Passive Context Injection

Use inject_active_context (or createOpenClawHooks().beforeModelResponse) before response generation.

This adds the standardized block:

[ACTIVE CONTEXT]
Status: {status}
Active Projects: {active_projects}
Working Questions: {working_questions}
Top of Mind: {top_of_mind}

Pending Insights:
- {insight_1}
- {insight_2}
[/ACTIVE CONTEXT]

Add this guidance line to your agent base prompt:

If pending insights appear in your context that relate to the current conversation, surface them naturally to the user. Do not force it - but if there is a genuine connection, seamlessly bring it up.

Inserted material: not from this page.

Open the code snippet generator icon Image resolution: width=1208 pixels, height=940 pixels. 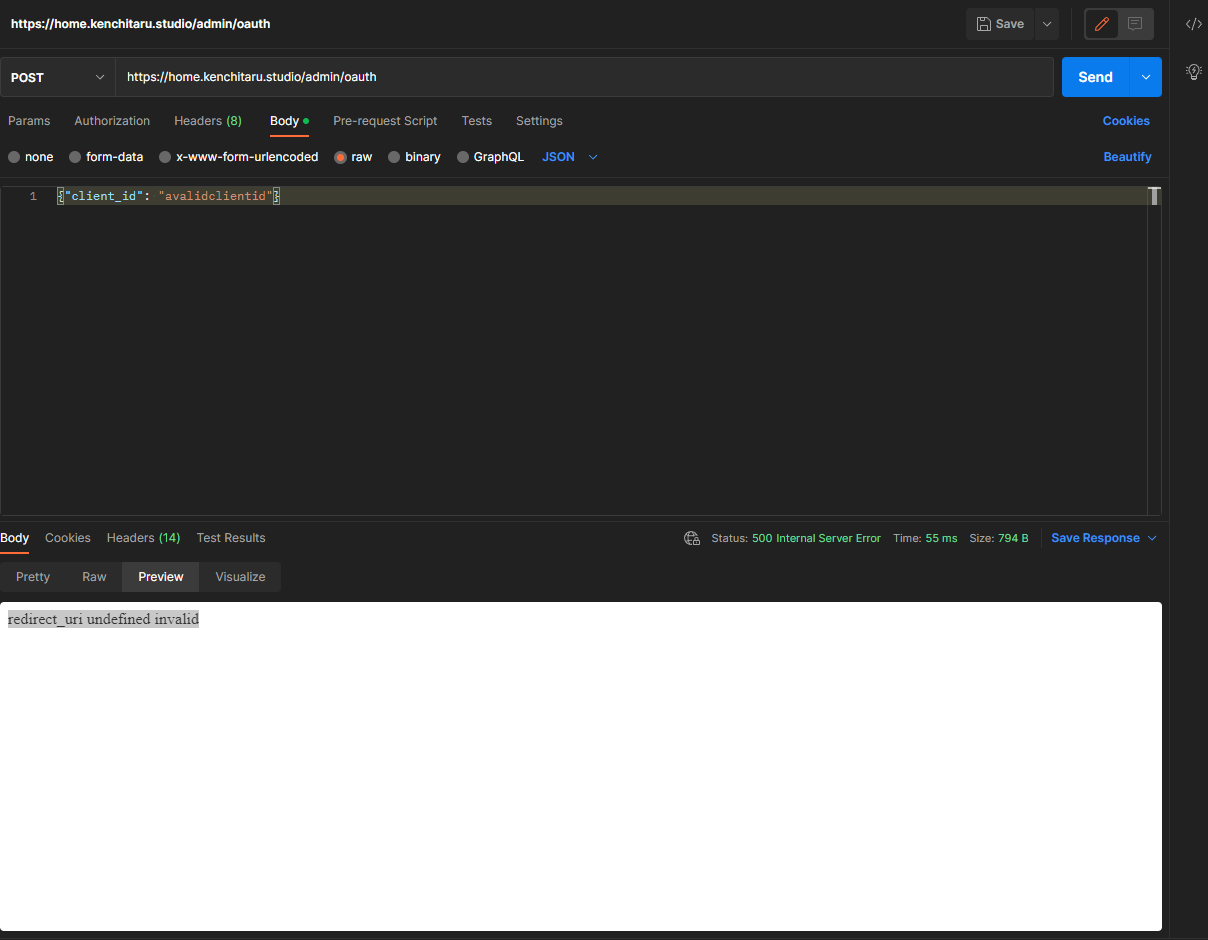[1193, 24]
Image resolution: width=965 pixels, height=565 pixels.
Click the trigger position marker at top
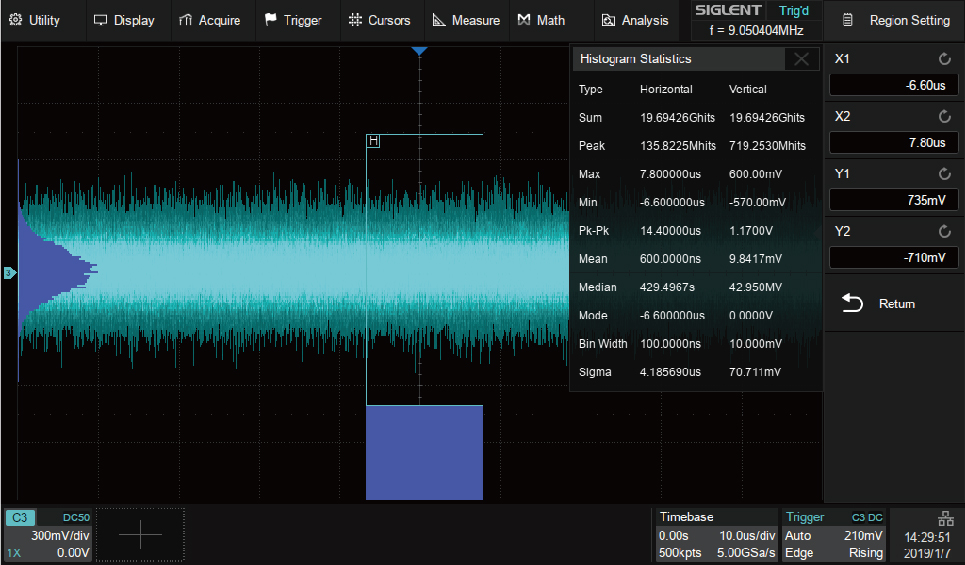point(420,51)
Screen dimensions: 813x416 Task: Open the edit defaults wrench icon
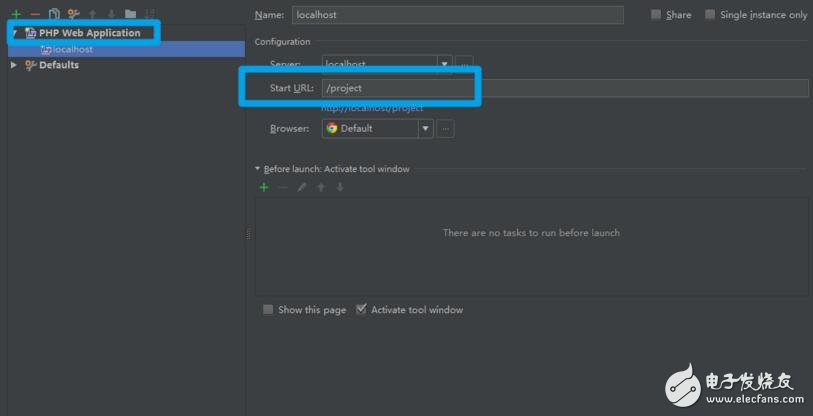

Minimal OpenClaw Wiring Example

const {
  createSmartMemorySkill,
  createOpenClawHooks,
} = require("./skills/smart-memory-v25");

const memory = createSmartMemorySkill({
  baseUrl: "http://127.0.0.1:8000",
  summarizeSessionArc: async ({ prompt, conversationText }) => {
    return openclaw.llm.complete({ system: prompt, user: conversationText });
  },
});

const hooks = createOpenClawHooks({
  skill: memory.skill,
  agentIdentity: "OpenClaw Agent",
  summarizeWithLLM: async ({ prompt, conversationText }) => {
    return openclaw.llm.complete({ system: prompt, user: conversationText });
  },
});

// Register memory.tools as callable tools:
// - memory_search
// - memory_commit
// - memory_insights
// and call hooks.beforeModelResponse / hooks.onTurn / hooks.onSessionEnd at lifecycle points.

Node Adapter Methods (Base Adapter)

  • start() / init()
  • ingestMessage(interaction)
  • retrieveContext({ user_message, conversation_history })
  • getPromptContext(promptComposerRequest)
  • runBackground(scheduled)
  • stop()

API Endpoints

  • GET /health
  • POST /ingest
  • POST /retrieve
  • POST /compose
  • POST /run_background
  • GET /memories
  • GET /memory/{memory_id}
  • GET /insights/pending

Install (CPU-Only Required)

For Docker, WSL, and laptops without NVIDIA GPUs, use CPU-only PyTorch.

# from repository root
cd smart-memory

# Create Python venv
python3 -m venv .venv
source .venv/bin/activate  # Windows: .venv\Scripts\activate

# Install CPU-only PyTorch FIRST
pip install torch --index-url https://download.pytorch.org/whl/cpu

# Then install remaining dependencies
pip install -r requirements-cognitive.txt

# Finally, install Node dependencies
npm install

PyTorch Policy

  • Smart Memory v2 supports CPU-only PyTorch only.
  • Do not install GPU/CUDA PyTorch builds for this project.
  • Use the bundled installer flow (npm install -> postinstall.js) so CPU wheels are always used.

Deprecated

Legacy vector-memory CLI artifacts (smart_memory.js, vector_memory_local.js, focus_agent.js) are removed in v2.